(Materials provided Opens)

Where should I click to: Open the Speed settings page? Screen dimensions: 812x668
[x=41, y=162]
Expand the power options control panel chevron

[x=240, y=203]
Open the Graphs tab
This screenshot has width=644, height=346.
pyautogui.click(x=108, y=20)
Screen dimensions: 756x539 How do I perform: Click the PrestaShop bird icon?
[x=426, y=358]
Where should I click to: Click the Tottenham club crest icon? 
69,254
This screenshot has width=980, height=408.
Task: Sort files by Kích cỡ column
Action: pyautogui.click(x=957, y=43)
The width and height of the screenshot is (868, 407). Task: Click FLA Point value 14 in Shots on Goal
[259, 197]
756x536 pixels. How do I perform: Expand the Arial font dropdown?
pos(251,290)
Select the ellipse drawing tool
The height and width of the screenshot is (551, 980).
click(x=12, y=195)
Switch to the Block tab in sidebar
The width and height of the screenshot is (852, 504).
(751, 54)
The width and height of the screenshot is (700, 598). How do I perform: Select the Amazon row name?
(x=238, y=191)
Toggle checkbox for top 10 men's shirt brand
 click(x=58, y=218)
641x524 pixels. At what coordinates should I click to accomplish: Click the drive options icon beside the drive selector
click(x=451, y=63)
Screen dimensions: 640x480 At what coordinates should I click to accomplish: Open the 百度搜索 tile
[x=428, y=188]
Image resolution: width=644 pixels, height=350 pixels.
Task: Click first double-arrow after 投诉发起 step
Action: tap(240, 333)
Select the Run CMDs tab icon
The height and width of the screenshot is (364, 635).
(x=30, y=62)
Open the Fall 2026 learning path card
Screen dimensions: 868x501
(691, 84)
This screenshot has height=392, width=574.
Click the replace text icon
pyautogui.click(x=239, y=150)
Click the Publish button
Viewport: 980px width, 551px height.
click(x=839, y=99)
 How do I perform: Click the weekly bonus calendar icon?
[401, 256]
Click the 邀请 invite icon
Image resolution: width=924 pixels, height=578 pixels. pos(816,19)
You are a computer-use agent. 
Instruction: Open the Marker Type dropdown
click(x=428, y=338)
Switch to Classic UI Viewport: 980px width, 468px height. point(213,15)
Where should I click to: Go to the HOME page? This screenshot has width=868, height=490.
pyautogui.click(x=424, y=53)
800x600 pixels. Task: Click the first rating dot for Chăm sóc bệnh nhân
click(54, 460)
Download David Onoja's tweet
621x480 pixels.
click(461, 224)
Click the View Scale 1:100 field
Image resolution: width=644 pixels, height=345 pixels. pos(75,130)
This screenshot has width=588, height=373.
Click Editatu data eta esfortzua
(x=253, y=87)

(Materials provided Closes)

Try it » Transcribe the material so that every line matches the original exactly.

Exercise response »
Where should I click to: Open the Speed settings page? Screen dimensions: 812x668
[x=41, y=162]
Expand the power options control panel chevron

[x=240, y=203]
Open the Graphs tab
This screenshot has width=644, height=346.
pyautogui.click(x=108, y=20)
Screen dimensions: 756x539 How do I perform: Click the PrestaShop bird icon?
[x=426, y=358]
Where should I click to: Click the Tottenham club crest icon? 
69,254
This screenshot has width=980, height=408.
Task: Sort files by Kích cỡ column
Action: pyautogui.click(x=957, y=43)
The width and height of the screenshot is (868, 407). Task: Click FLA Point value 14 in Shots on Goal
[259, 197]
756x536 pixels. How do I perform: Expand the Arial font dropdown?
pos(251,290)
Select the ellipse drawing tool
The height and width of the screenshot is (551, 980).
click(x=12, y=195)
Switch to the Block tab in sidebar
The width and height of the screenshot is (852, 504).
(751, 54)
The width and height of the screenshot is (700, 598). How do I perform: Select the Amazon row name?
(x=238, y=191)
Toggle checkbox for top 10 men's shirt brand
 click(x=58, y=218)
641x524 pixels. At what coordinates should I click to accomplish: Click the drive options icon beside the drive selector
click(x=451, y=63)
Screen dimensions: 640x480 At what coordinates should I click to accomplish: Open the 百度搜索 tile
[x=428, y=188]
Image resolution: width=644 pixels, height=350 pixels.
Task: Click first double-arrow after 投诉发起 step
Action: tap(240, 333)
Select the Run CMDs tab icon
The height and width of the screenshot is (364, 635).
(x=30, y=62)
Open the Fall 2026 learning path card
Screen dimensions: 868x501
(691, 84)
This screenshot has height=392, width=574.
Click the replace text icon
pyautogui.click(x=239, y=150)
Click the Publish button
Viewport: 980px width, 551px height.
click(x=839, y=99)
 How do I perform: Click the weekly bonus calendar icon?
[401, 256]
Click the 邀请 invite icon
Image resolution: width=924 pixels, height=578 pixels. pos(816,19)
You are a computer-use agent. 
Instruction: Open the Marker Type dropdown
click(x=428, y=338)
Switch to Classic UI Viewport: 980px width, 468px height. point(213,15)
Where should I click to: Go to the HOME page? This screenshot has width=868, height=490.
pyautogui.click(x=424, y=53)
800x600 pixels. Task: Click the first rating dot for Chăm sóc bệnh nhân
click(54, 460)
Download David Onoja's tweet
621x480 pixels.
click(461, 224)
Click the View Scale 1:100 field
Image resolution: width=644 pixels, height=345 pixels. pos(75,130)
This screenshot has width=588, height=373.
Click Editatu data eta esfortzua
(x=253, y=87)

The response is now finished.